Gildas [d’Ollone, the estate’s wine director] does a great job. Our strategy is on course, and the team fits well with our philosophy. You can’t just come and say, “That’s that, bye bye”. You need a long time to understand each other and talk out every frustration.’ He certainly notices differences between Bordeaux and Champagne. ‘Bordeaux has a great dichotomy between the crus classés and the rest. The difference in quality between the best and the worst is probably bigger in Bordeaux: even if you make a bad Champagne, you can sell it. In Bordeaux, even if you sell it, you will lose money. In Champagne, you won’t lose money; the appellation is more protective – putting “Champagne” on the bottle is sufficient.’
What is the main difference between Bordeaux and Champagne? ‘We are less arrogant in Champagne. In Bordeaux the châteaux sell to the négoces, and it’s over, except they might visit Tokyo or whatever. In Champagne we really do marketing.’ (As a journalist, one might put it differently: in Bordeaux they often seem to be listening but aren’t, and in Champagne they often seem not to be, but are.) Will Rouzaud become more Bordelais or more Champenois? He wants to get closer to the vineyards, and learn more about the technical side of winemaking. His education was a fairly conventional one in business administration, and before he joined Roederer in 1996 he worked for a real estate company in Paris. He was in the vineyards department, naturally enough, and one of the estates for sale was Champagne Deutz… A telephone call to Jean-Claude, and eight days later the company was in the bag.

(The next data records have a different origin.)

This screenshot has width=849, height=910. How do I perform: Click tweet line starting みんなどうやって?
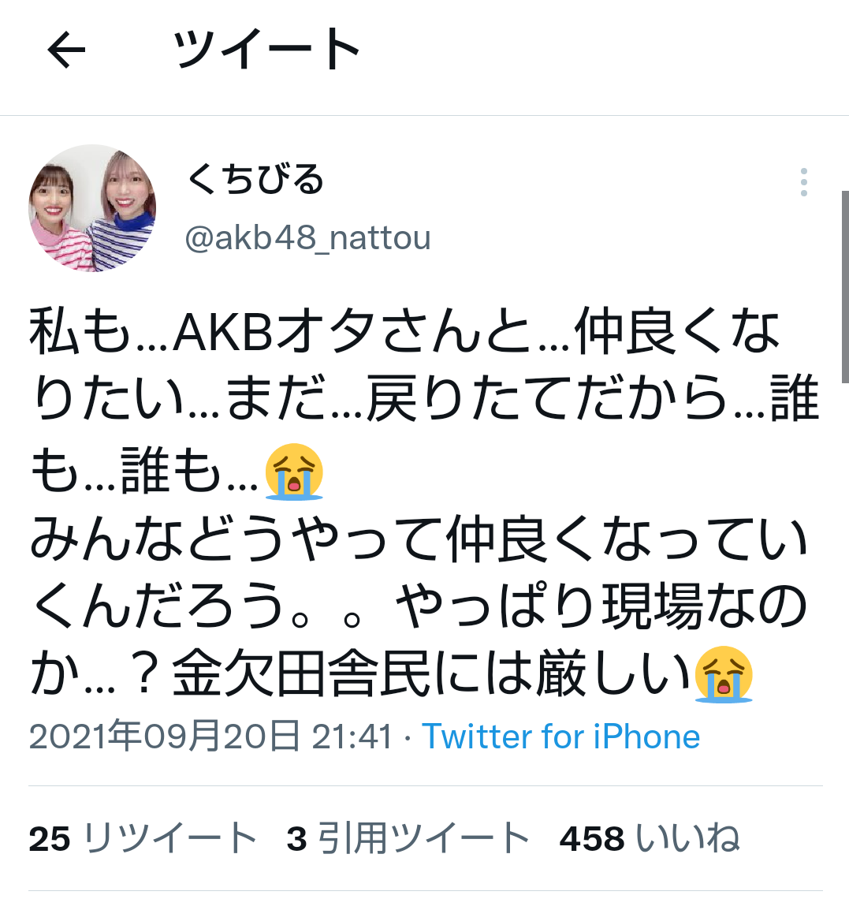pos(419,539)
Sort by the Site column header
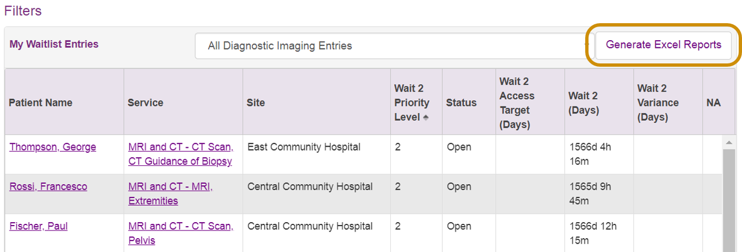This screenshot has height=252, width=742. tap(256, 103)
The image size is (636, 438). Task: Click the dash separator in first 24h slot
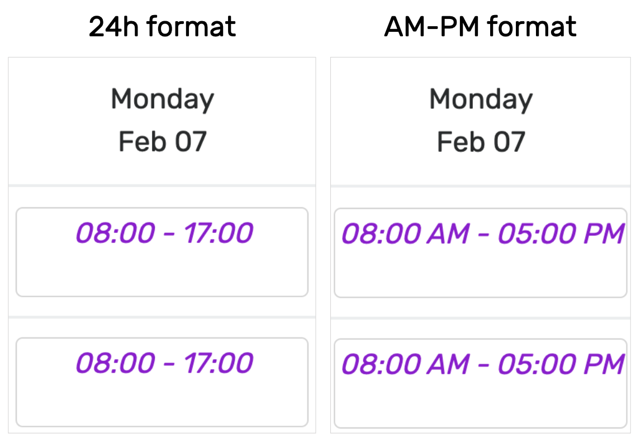click(169, 235)
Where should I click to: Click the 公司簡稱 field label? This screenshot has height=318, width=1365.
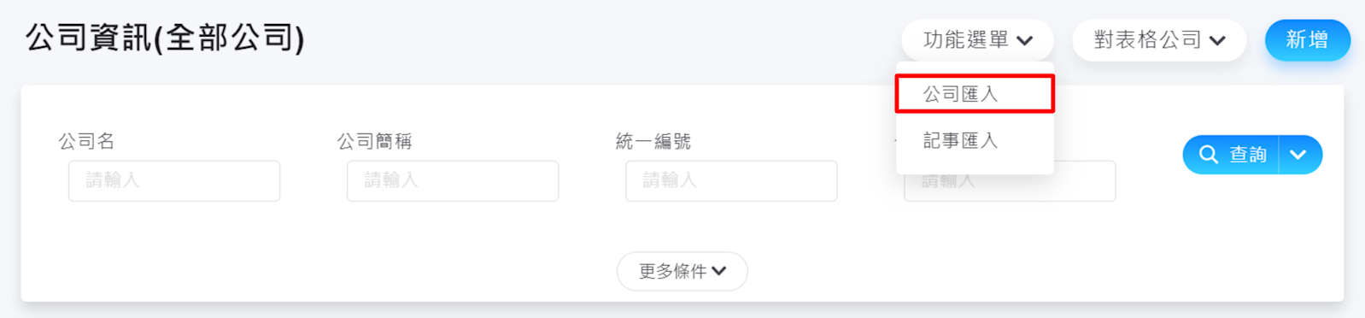374,141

They get on well, he and Jean-Claude. When you see them together it’s Jean-Claude who does most of the talking but, says one source, ‘Frédéric has all the decisiveness of his father. It’s just delivered differently.’ Where Jean-Claude could seem as tense as a coiled spring, his son is calm.
What does the future hold? For de Pez, membership of the Union des Grands Crus, possibly and probably. It did well, quite rightly, in the 2003 reclassification of the crus bourgeois, being elevated to Cru Bourgeois Exceptionnel, and the Rouzauds were disappointed by the collapse of the classification under legal challenges from the losers. Membership of the UGC doesn’t change its ranking, but it does mean acceptance into a different club, and inclusion at UGC tastings: good for prestige and, probably and indirectly, price.
As for future shopping plans, Rouzaud decided not to venture into England after having visited and seen grapes that were still green at the end of September. Burgundy is tempting, though the 12 hectares he was offered recently seemed a tad pricey at €70m (£62.5m), and seemed unlikely to make a return. When he does decide to buy something else it will be partly on the figures, partly on strategy, and partly because it just feels right. In that respect he’s like his father. The antique shop could be a little way off yet.